Now, as people go, I'm fairly comfortable with violence. I enjoy shooting (at cardboard), and I'm confident that if I had no other choice I'd be able to shoot someone to protect myself or those I care about. I'm passably competent at deploying violence in self-defence, though it's competence that I've fortunately rarely had to use. And I play airsoft, a game which basically boils down to "Meet new people and shoot them". But there it's all voluntary; everyone's in on it, safety precautions are taken, and nobody is seriously injured, and rarely if ever even injured to a level sufficient to remove their enjoyment of the game.

But there's one more aspect to be considered, and one which I've touched on in this column before. The disparity of taboos.

Modern society has a lot of taboos; manners, drugs, toilet jokes, political incorrectness. And the big two: sex and violence. The curious thing is that violence has become accepted, commonplace, even making it into children's TV. In The Lion King, the murder of Simba's father is shown on screen - but beyond a bit of affectionate nuzzling, there's no reference at all to any sexual interest.

Okay, so none of the characters are human.

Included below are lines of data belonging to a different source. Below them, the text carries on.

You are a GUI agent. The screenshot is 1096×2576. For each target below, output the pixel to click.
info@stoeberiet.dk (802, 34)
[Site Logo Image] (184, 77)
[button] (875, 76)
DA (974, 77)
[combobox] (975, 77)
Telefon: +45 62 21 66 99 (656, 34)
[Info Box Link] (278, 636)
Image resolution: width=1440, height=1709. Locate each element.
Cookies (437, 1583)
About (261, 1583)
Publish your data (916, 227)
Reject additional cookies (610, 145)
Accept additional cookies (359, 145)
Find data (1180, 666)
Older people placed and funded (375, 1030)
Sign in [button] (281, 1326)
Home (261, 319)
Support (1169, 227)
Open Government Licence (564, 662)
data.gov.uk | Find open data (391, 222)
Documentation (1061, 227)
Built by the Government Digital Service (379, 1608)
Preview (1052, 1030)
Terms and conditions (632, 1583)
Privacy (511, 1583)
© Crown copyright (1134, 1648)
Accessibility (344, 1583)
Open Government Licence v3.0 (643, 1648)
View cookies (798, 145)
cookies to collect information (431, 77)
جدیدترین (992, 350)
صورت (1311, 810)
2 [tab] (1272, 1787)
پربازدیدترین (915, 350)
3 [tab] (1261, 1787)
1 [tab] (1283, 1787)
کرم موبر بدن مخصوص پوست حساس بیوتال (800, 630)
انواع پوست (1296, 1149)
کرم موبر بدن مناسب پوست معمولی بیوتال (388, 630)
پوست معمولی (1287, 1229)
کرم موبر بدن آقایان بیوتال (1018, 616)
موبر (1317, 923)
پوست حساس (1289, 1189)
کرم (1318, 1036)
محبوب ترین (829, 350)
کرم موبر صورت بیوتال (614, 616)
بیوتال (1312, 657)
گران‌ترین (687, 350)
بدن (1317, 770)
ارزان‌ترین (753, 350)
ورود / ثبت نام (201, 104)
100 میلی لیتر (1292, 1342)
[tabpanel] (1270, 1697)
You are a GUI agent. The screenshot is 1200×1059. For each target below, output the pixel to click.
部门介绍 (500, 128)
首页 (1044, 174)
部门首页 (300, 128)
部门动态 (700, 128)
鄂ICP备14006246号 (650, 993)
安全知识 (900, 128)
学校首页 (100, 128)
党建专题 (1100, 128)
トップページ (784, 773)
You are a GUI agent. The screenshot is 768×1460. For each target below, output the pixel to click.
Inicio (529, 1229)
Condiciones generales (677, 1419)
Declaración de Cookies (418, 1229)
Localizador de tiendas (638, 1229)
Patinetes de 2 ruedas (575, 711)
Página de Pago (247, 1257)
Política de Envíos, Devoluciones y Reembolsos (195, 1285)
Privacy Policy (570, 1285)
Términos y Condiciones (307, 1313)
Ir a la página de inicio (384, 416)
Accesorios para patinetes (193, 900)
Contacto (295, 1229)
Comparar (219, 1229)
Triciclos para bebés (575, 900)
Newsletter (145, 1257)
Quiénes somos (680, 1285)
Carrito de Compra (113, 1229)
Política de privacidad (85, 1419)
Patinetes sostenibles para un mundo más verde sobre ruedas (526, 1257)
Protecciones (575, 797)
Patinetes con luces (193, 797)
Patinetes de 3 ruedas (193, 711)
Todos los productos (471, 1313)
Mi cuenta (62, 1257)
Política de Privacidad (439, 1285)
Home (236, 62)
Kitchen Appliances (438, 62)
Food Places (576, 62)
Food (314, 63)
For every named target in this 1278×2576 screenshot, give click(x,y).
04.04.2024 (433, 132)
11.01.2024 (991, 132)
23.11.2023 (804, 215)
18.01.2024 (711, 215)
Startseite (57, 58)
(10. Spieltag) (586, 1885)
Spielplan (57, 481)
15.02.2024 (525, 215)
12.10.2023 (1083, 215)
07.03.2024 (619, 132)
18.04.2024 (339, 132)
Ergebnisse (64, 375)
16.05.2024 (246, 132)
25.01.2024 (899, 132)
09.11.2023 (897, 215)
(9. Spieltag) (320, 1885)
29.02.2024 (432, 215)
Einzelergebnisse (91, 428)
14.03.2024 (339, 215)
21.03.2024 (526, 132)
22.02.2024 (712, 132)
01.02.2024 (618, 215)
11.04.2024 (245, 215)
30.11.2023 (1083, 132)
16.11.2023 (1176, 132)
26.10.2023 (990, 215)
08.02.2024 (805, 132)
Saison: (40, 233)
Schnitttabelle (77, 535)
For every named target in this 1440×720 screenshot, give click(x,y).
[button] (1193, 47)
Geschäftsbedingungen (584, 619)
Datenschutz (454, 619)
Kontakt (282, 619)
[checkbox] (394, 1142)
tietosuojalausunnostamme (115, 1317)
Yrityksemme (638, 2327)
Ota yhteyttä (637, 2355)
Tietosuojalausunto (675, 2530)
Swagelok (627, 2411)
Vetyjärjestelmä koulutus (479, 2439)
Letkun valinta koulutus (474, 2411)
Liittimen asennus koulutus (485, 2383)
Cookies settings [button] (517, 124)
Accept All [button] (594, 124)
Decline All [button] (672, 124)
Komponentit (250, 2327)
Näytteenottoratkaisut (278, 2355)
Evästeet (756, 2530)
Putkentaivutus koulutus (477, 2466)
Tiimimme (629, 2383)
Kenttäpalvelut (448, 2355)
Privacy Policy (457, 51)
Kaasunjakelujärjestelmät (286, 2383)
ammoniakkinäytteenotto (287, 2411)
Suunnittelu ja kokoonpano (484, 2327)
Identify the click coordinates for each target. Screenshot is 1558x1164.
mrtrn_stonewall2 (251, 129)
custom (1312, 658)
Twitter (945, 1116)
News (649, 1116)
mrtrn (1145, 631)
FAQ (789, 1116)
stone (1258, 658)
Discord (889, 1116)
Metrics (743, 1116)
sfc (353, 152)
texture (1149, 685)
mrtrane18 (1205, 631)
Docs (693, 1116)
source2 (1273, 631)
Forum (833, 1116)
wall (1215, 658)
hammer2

Bad example.

But it's a pattern that crops up again and again. The Harry Potter books contain huge amounts of graphic violence, but apart from kissing, the closest potential reference to any sexual activity is "a particularly pleasant hour by the lake". I've even heard someone criticise CSI - you know, the show with lots and lots of violence, autopsies, and clinical discussion of sexual topics? - because "during the autopsy scene, a nipple was gratuitously shown for several seconds on two occasions". On the whole, it seems that you can pack a whole lot of violence into a "family film" and still keep the rating, but the merest hint of sex and up the ratings it climbs.

But I've discussed that before. I don't think graphic accounts of sex are suitable for kids, but they're a damn sight more suitable than graphic depictions of violence. I don't think there's any good reason to put foul language in films, but I don't mind it as much as I mind the implications that precocious kids being snotty little delinquents are "cool".

But that's the deal, it seems. Violence is fine. Disregard for other people and their property is fine. (Don't get me started on those "protesting" morons who vandalise things and justify it with "Things belonging to people is wrong, they should belong to the people". Guess what? It's not their opinion that matters.) But heaven forbid that it should be suggested that there are bits under those stupidly over-sexualised clothes that are apparently perfectly fine to promote in kids' programmes!

Ah well. Guess I got sidetracked there... Ah well - can't say you don't get value for money!

To quote someone clever, "Wouldn't it be nice if everyone was nice"?